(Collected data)
====================

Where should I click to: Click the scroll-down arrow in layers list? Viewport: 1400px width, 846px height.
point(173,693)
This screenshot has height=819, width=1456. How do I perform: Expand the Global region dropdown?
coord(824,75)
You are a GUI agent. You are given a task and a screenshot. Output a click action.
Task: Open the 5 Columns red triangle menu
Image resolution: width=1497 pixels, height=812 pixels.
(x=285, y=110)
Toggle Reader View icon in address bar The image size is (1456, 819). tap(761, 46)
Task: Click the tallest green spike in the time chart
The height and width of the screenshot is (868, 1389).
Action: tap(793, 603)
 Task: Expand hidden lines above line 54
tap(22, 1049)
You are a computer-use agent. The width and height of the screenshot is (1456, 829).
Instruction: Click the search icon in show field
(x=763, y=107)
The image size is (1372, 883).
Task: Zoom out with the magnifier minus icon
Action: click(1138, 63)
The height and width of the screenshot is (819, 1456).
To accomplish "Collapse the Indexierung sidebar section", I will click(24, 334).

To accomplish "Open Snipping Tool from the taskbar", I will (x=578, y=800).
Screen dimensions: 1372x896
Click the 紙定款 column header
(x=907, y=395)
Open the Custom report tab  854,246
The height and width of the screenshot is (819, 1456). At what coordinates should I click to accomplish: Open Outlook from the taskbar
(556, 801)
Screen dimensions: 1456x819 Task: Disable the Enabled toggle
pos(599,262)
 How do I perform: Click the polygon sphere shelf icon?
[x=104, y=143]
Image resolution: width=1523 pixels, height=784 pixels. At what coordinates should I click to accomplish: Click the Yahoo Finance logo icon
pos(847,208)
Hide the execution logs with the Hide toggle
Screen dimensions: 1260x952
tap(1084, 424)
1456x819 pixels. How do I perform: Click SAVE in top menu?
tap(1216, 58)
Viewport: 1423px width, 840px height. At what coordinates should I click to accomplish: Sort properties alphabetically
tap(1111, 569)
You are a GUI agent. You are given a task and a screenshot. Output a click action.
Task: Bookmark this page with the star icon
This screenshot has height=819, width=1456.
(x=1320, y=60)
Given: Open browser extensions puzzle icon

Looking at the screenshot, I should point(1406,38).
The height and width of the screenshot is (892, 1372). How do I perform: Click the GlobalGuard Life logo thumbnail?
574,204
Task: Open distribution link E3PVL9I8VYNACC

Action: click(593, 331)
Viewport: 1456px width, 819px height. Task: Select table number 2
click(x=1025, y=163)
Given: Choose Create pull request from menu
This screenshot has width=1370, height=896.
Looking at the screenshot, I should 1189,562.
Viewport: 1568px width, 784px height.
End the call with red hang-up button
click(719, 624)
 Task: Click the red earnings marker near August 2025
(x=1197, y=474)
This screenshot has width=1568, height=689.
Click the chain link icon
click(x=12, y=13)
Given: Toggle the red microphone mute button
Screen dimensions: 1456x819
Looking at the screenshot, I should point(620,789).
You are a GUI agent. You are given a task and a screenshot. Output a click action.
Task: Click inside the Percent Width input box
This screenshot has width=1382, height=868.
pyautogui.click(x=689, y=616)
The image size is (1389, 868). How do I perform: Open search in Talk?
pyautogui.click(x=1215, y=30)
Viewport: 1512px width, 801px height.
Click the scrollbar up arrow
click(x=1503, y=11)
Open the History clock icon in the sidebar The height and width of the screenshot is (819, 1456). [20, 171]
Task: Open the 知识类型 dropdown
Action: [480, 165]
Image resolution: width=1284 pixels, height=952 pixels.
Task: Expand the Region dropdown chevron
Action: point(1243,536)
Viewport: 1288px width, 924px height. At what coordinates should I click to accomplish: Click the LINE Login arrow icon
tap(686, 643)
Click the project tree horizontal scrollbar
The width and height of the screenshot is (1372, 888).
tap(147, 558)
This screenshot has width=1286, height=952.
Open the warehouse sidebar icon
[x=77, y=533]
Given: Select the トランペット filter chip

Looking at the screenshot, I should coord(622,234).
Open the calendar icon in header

====================

## THE TASK
Retype the entries shown above. Keep every word exactly as it is.

## YOUR RESPONSE
Where should I click to: Click the scroll-down arrow in layers list? Viewport: 1400px width, 846px height.
point(173,693)
This screenshot has height=819, width=1456. How do I perform: Expand the Global region dropdown?
coord(824,75)
You are a GUI agent. You are given a task and a screenshot. Output a click action.
Task: Open the 5 Columns red triangle menu
Image resolution: width=1497 pixels, height=812 pixels.
(x=285, y=110)
Toggle Reader View icon in address bar The image size is (1456, 819). tap(761, 46)
Task: Click the tallest green spike in the time chart
The height and width of the screenshot is (868, 1389).
Action: tap(793, 603)
 Task: Expand hidden lines above line 54
tap(22, 1049)
You are a computer-use agent. The width and height of the screenshot is (1456, 829).
Instruction: Click the search icon in show field
(x=763, y=107)
The image size is (1372, 883).
Task: Zoom out with the magnifier minus icon
Action: click(1138, 63)
The height and width of the screenshot is (819, 1456).
To accomplish "Collapse the Indexierung sidebar section", I will click(24, 334).

To accomplish "Open Snipping Tool from the taskbar", I will (x=578, y=800).
Screen dimensions: 1372x896
Click the 紙定款 column header
(x=907, y=395)
Open the Custom report tab  854,246
The height and width of the screenshot is (819, 1456). At what coordinates should I click to accomplish: Open Outlook from the taskbar
(556, 801)
Screen dimensions: 1456x819 Task: Disable the Enabled toggle
pos(599,262)
 How do I perform: Click the polygon sphere shelf icon?
[x=104, y=143]
Image resolution: width=1523 pixels, height=784 pixels. At what coordinates should I click to accomplish: Click the Yahoo Finance logo icon
pos(847,208)
Hide the execution logs with the Hide toggle
Screen dimensions: 1260x952
tap(1084, 424)
1456x819 pixels. How do I perform: Click SAVE in top menu?
tap(1216, 58)
Viewport: 1423px width, 840px height. At what coordinates should I click to accomplish: Sort properties alphabetically
tap(1111, 569)
You are a GUI agent. You are given a task and a screenshot. Output a click action.
Task: Bookmark this page with the star icon
This screenshot has height=819, width=1456.
(x=1320, y=60)
Given: Open browser extensions puzzle icon

Looking at the screenshot, I should point(1406,38).
The height and width of the screenshot is (892, 1372). How do I perform: Click the GlobalGuard Life logo thumbnail?
574,204
Task: Open distribution link E3PVL9I8VYNACC

Action: click(593, 331)
Viewport: 1456px width, 819px height. Task: Select table number 2
click(x=1025, y=163)
Given: Choose Create pull request from menu
This screenshot has width=1370, height=896.
Looking at the screenshot, I should 1189,562.
Viewport: 1568px width, 784px height.
End the call with red hang-up button
click(719, 624)
 Task: Click the red earnings marker near August 2025
(x=1197, y=474)
This screenshot has width=1568, height=689.
Click the chain link icon
click(x=12, y=13)
Given: Toggle the red microphone mute button
Screen dimensions: 1456x819
Looking at the screenshot, I should point(620,789).
You are a GUI agent. You are given a task and a screenshot. Output a click action.
Task: Click inside the Percent Width input box
This screenshot has width=1382, height=868.
pyautogui.click(x=689, y=616)
The image size is (1389, 868). How do I perform: Open search in Talk?
pyautogui.click(x=1215, y=30)
Viewport: 1512px width, 801px height.
Click the scrollbar up arrow
click(x=1503, y=11)
Open the History clock icon in the sidebar The height and width of the screenshot is (819, 1456). [20, 171]
Task: Open the 知识类型 dropdown
Action: [480, 165]
Image resolution: width=1284 pixels, height=952 pixels.
Task: Expand the Region dropdown chevron
Action: point(1243,536)
Viewport: 1288px width, 924px height. At what coordinates should I click to accomplish: Click the LINE Login arrow icon
tap(686, 643)
Click the project tree horizontal scrollbar
The width and height of the screenshot is (1372, 888).
tap(147, 558)
This screenshot has width=1286, height=952.
Open the warehouse sidebar icon
[x=77, y=533]
Given: Select the トランペット filter chip

Looking at the screenshot, I should coord(622,234).
Open the calendar icon in header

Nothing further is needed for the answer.